__LESETEXT__
------
Mick Jaggers Männlichkeit: Gut abgehangene Coolness
Narzisstischer Frontmann, androgynes Sexsymbol, genialer Songschreiber: Mick Jagger bleibt schwer lesbar – und einzigartig. Eine Würdigung.
I m Herbst 1963 besuchte David Bowie eine Little-Richard-Show. Als eine von vielen Vorbands spielten die Rolling Stones, unbekannte, dürre weiße Jungs, kaum älter als der damals 16-Jährige. Doch „in meinem ganzen Leben hatte ich noch nie etwas so Rebellisches gesehen“, erinnerte sich Bowie später in einem Interview: „Lasst euch die Haare schneiden!“, habe ein Mann gerufen. „What – and look like you?!“, habe Mick verächtlich gekontert – und sowohl Bowie als auch den Rest des Publikums mit juveniler Coolness umgehauen.
Dass Coolness einst die Hauptingredienz des Rock ’n’ Roll war, ist fast in Vergessenheit geraten. Es geht inzwischen um (vermeintliche) Authentizität, darum, das Innere nach außen zu kehren. Aber Sir Mick Jagger, der heute seinen 80. Geburtstag feiert, gab sich stets eher enigmatisch als authentisch – er bleibt schwer zu lesen.
Im Jahr 1967 traf der britische Fotograf Cecil Beaton, dessen glamouröse Porträts die Kunst seit den 20er Jahren bereicherten, auf die Rolling Stones. Und befand den Stones-Frontmann als „hässlich und hübsch, maskulin und feminin, sexy aber geschlechtslos gleichzeitig“. Dennoch, oder eher darum wurden Jagger stets Liebesaffären mit Frauen und Männern nachgesagt, vor allem Erstere seien angeblich oft am sexistischen Arschlochtum des Briten gescheitert.
Früh zog man neben Jaggers Gebaren, dem Schäkern mit allem, was nicht bei drei auf dem Baum ist, auch Texte als Beweis herbei und missverstand „Under my thumb“ dabei gern als misogynes Statement: „Under my thumb / the girl who once had me down / under my thumb / the girl who once pushed me around.“ Dabei beschreibt der Song nur trotzig die nächste Stufe des Liebeskummers – man will sich nicht mehr von der Ex „herumschubsen“ lassen.
------
__VORLIEGENDE DATEN__
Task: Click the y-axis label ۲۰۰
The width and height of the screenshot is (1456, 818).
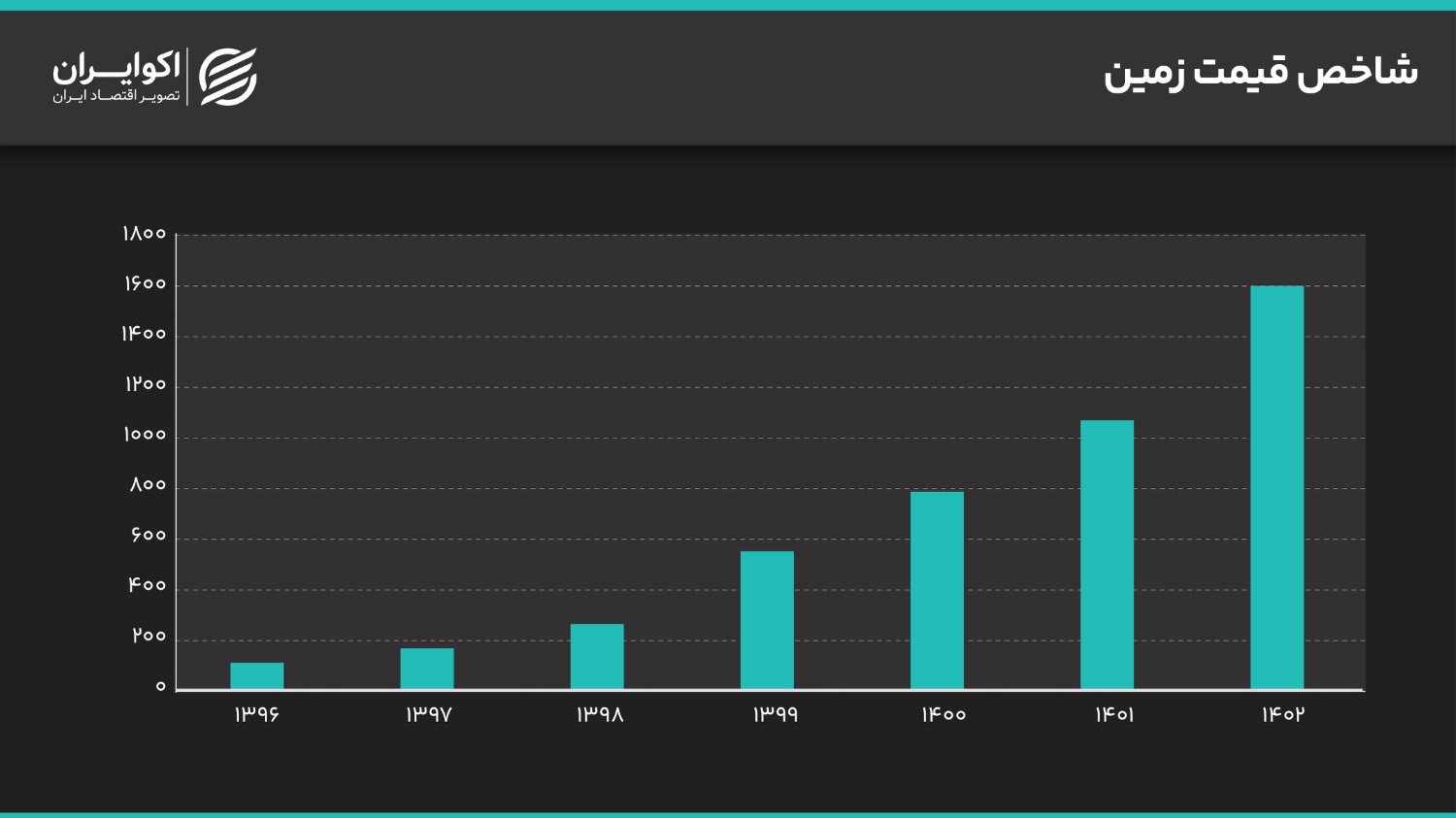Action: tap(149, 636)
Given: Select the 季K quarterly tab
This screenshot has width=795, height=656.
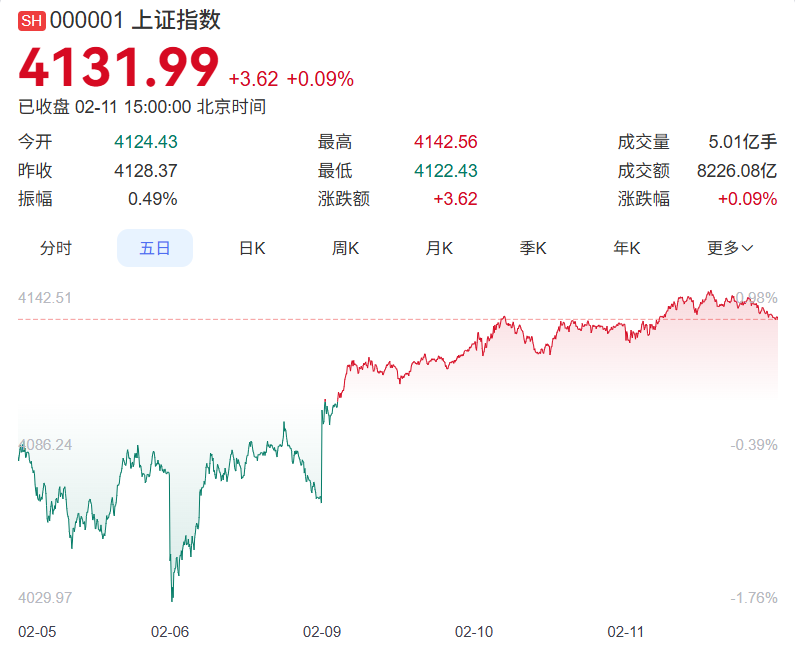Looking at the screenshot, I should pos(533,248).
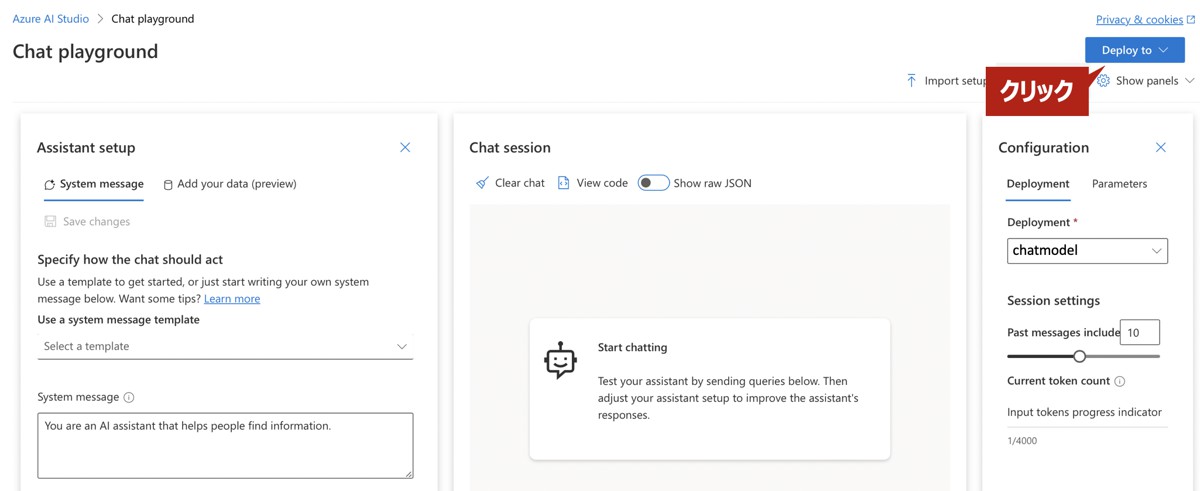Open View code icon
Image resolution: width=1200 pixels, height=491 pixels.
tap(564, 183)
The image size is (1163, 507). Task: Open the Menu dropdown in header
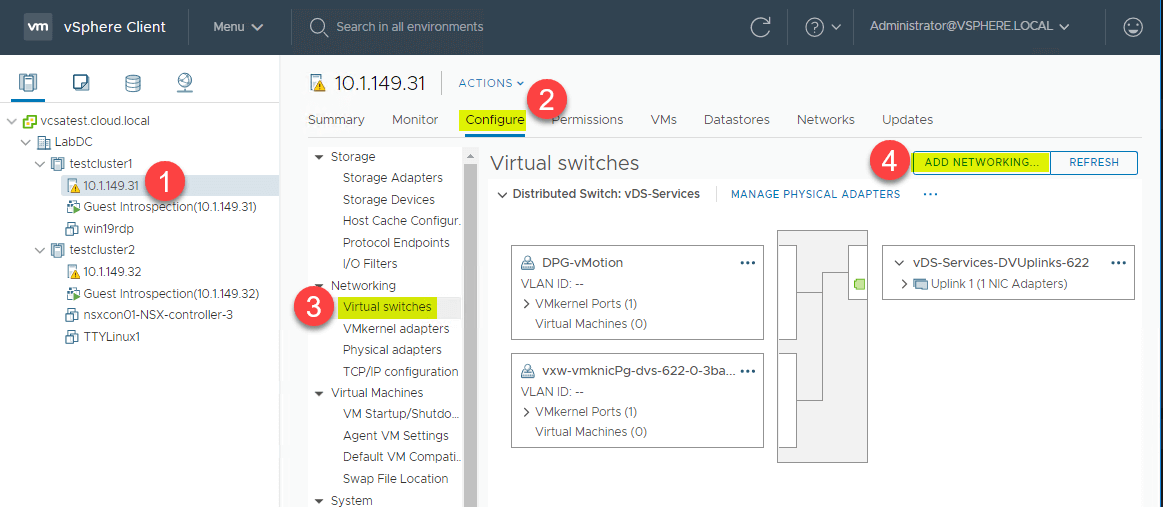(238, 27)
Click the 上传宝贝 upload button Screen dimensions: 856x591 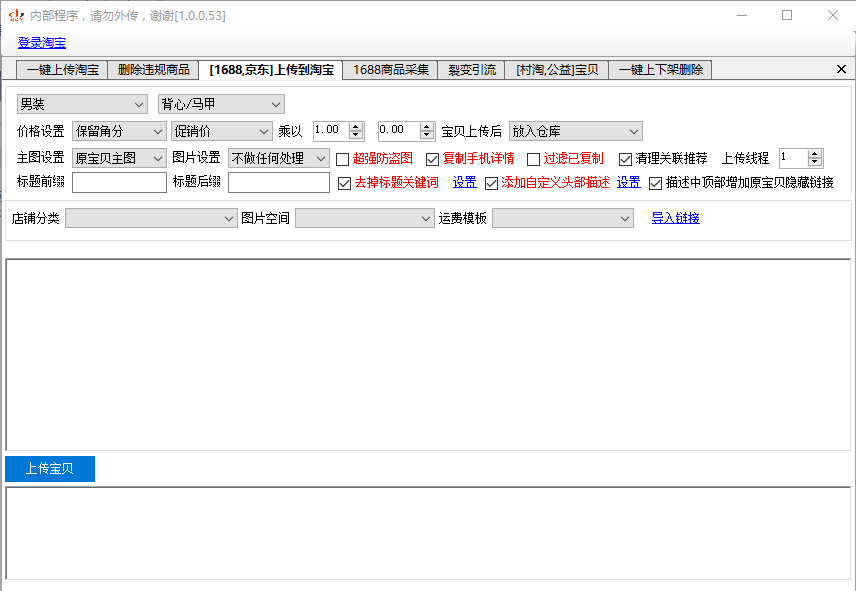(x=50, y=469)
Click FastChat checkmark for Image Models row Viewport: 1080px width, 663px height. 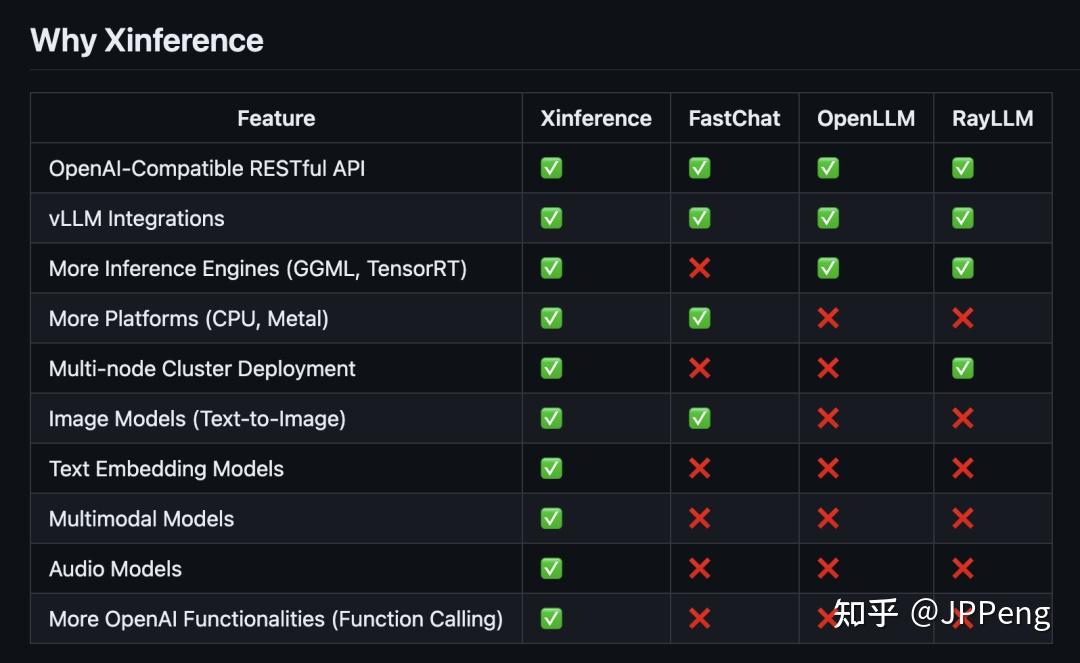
------
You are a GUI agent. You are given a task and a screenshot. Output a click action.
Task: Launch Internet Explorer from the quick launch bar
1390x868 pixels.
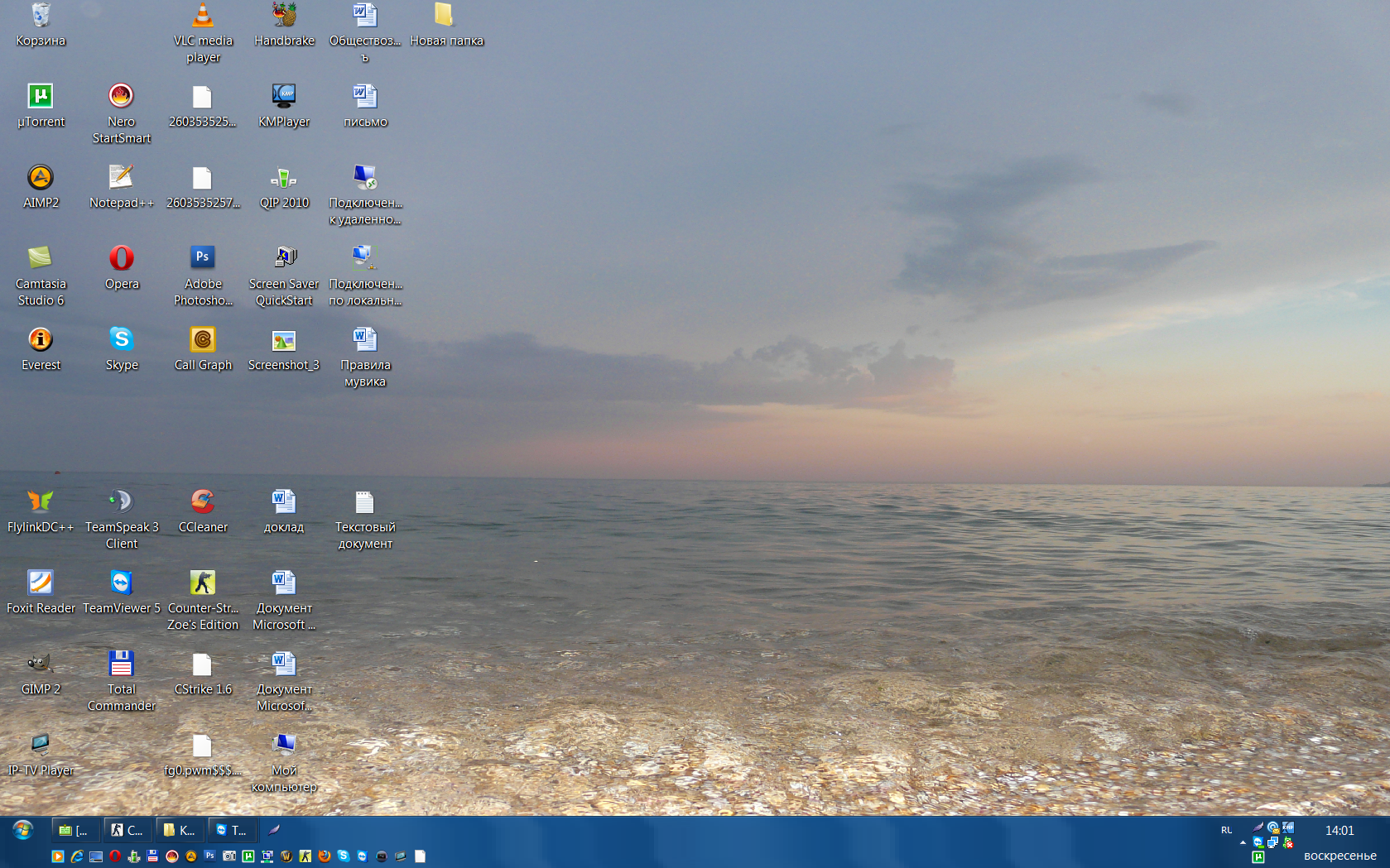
------
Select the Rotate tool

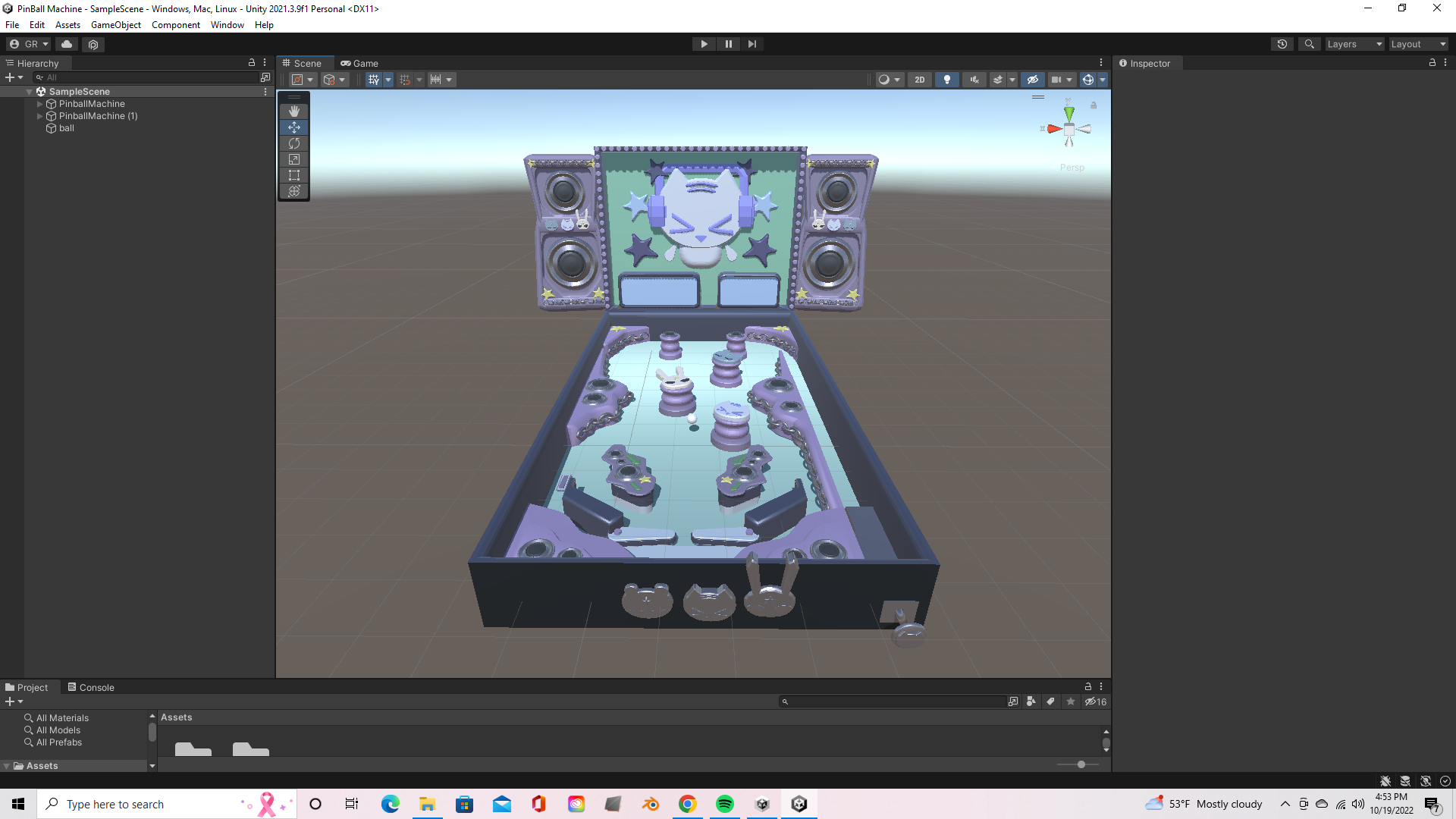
------
__ARBEITSAUFTRAG__
Welche Band trat laut dem Text über Mick Jagger im Herbst 1963 als Vorband bei der Little-Richard-Show auf, die David Bowie besuchte?

__LÖSUNG__
Die Rolling Stones.